Während meines Zivildienstes betreute ich Nico, der als damals 20jähriger den körperlichen und geistigen Entwicklungsstand eines 12jährigen hatte. Mittlerweile ist er ein vierzigjähriger Zwölfjähriger. Keine Falten, keine neuen Interessen, kein Fortschritt. Alles, was an Wahrnehmungen und Erfahrungen ausserhalb der mentalen Aufnahmefähigkeit eines 12jährigen liegt, prallt ohne Wirkung an ihm ab. Man muss älter werden, um sich zu entwickeln. Das Gehirn ist kein Speicher, den man irgendwie füllen muss, um den Träger zu einer Persönlichkeit zu machen. Der Körper muss den Träger verändern, damit das Erfahrene auf fruchtbaren Boden fallen kann.

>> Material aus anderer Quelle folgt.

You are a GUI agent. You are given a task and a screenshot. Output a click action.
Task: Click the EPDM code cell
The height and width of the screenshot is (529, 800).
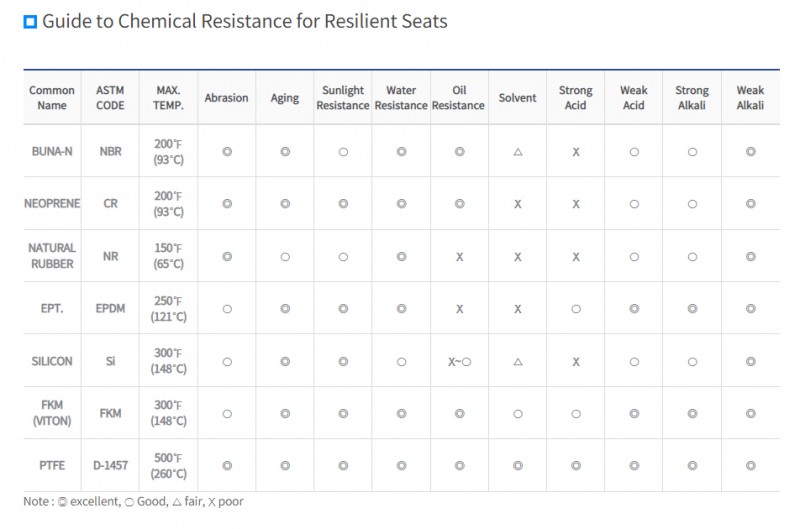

Wird es nicht von Jahr zu Jahr wichtiger zu filtern: immer weniger verbliebene Zeit, aber immer mehr Eindrücke, neue aber auch alte, hochgeschwemmte, die Aufmerksamkeit und Energie beanspruchen? Mehr Bekanntschaften, mehr Bücher im Regal, mehr Musik, mehr Erinnerungen – was davon sollte man entsorgen? Was ist wirklich essentiell? Mit was sollte man sich erst gar nicht beschäftigen?